When I took a compilers course, a few years ago, I discovered that if you take an AST and serialize it, with prefix notation instead of the usual infix notation, and use parentheses to delimit entire statements, you get Lisp. While I'd learned about Scheme (a dialect of Lisp) in my undergrad studies, I'd never really gained an appreciation for it. I definitely gained an appreciation for Lisp and its dialects, as a result of that course.

Problems with what you propose:

  1. it's hard/slow to compose an AST in a graphical environment. After all, most of us can type faster than we can move a mouse. And yet, an emerging question is "how do you write program code with a tablet?" Typing on a tablet is slow/cumbersome, compared to a keyboard/laptop with a hardware keyboard. If you could create an AST by dragging and dropping components from a palette onto a canvas on a large, touchscreen device programming on a tablet could become a real thing.

  2. few/none of our existing tools support this. We have decades of development wrapped up in creating increasingly-complex IDEs and increasingly-intelligent editors. We have all these tools for reformatting text, comparing text, searching text. Where are the tools which can do the equivalent of a regular expression search across a tree? Or a diff of two trees? All of these things are easily done with text. But they can only compare the words. Change a variable name, such that the words are different but the semantic meaning is the same, and those diff tools run into trouble. Such tools, developed to operate on ASTs instead of text, would allow you to get closer to comparing the semantic meaning. That would be a Good Thing.

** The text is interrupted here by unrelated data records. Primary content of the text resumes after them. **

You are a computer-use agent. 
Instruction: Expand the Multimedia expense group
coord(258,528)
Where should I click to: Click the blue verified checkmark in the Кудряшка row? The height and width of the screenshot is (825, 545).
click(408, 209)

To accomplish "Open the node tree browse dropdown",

  3. while turning program source code into an AST is relatively well-understood (we have compilers and interpreters, don't we?), turning an AST into program code is not-so-well-understood. Multiplying two prime numbers to get a large, composite number is relatively straightforward but factoring a large, composite number back into primes is much more difficult; that's where we are with parsing vs decompiling ASTs. That's where the differences between languages becomes an issue. Even within a particular language, there are multiple ways to decompile an AST. Iterating through a collection of objects and getting some kind of result, for example. Use a for loop, iterating through an array? That would be compact and fast, but there are limitations. Use an Iterator of some kind, operating on a Collection? That Collection could be variable-sized, which adds flexibility at the (possible) expense of speed. Map/Reduce? More complex, but implicitly parallelizable. And that's just for Java, depending on your preferences.

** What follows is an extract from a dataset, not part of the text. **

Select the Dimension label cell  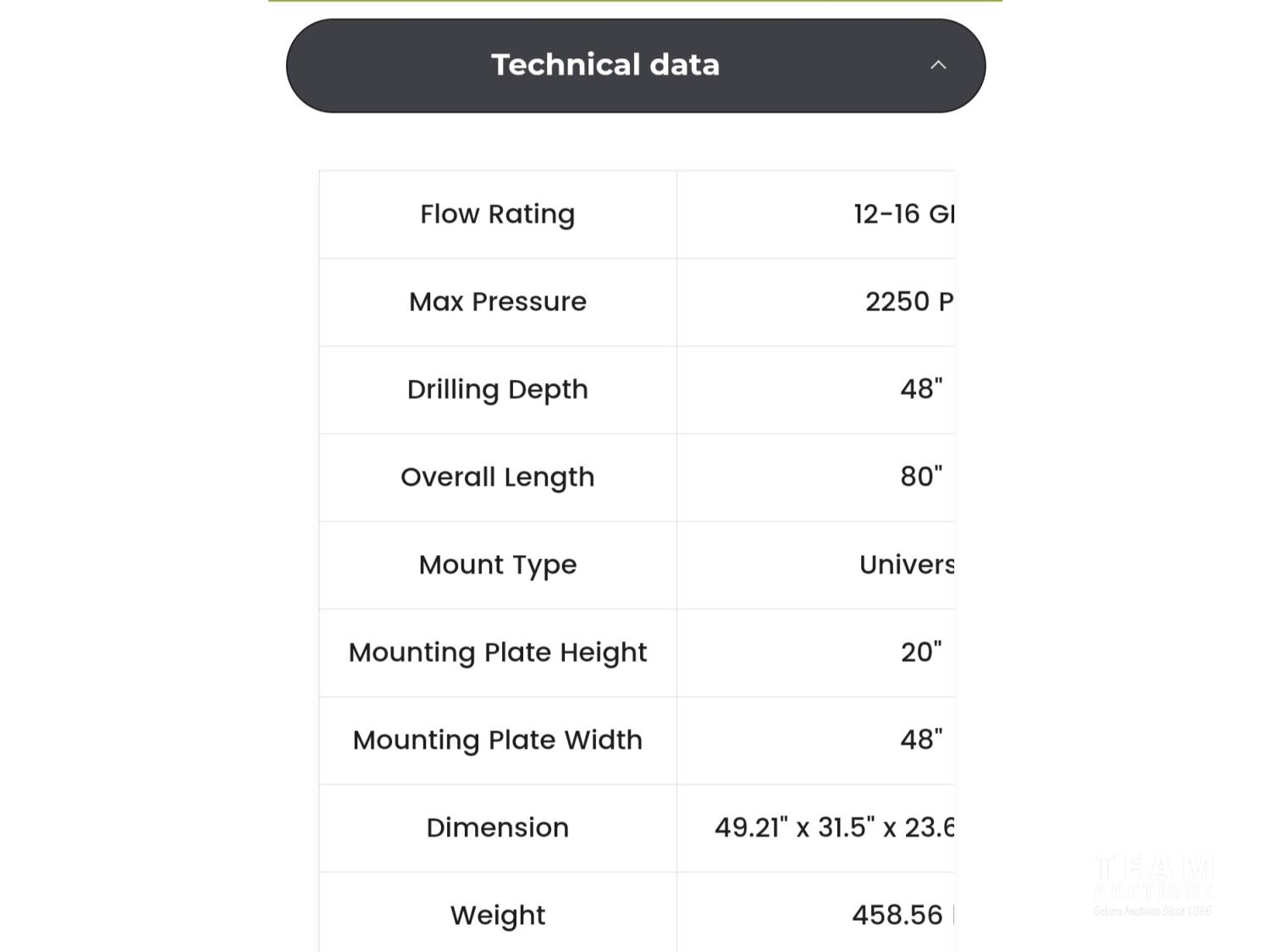(498, 828)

In time, the development effort will be expended and we will be developing using touchscreens and ASTs. Typing will become less of a necessity. I see that as a logical progression from where we are, looking at how we use computers, today, That will solve #1.

We are already working with trees. Lisp is merely serialized ASTs. XML (and HTML, by extension) is just a serialized tree. To do searching, we already have a couple prototypes: XPath and CSS (for XML and HTML, respectively). When graphical tools are created that allow us to create CSS-style selectors and modifiers, we will have solved part of #2. When those selectors can be extended to support regexes, we'll be closer. Still looking for a good graphical diff tool for comparing two XML or HTML docs. As people develop those tools, #2 will be can be solved. People are already working on such things; they just aren't there, yet.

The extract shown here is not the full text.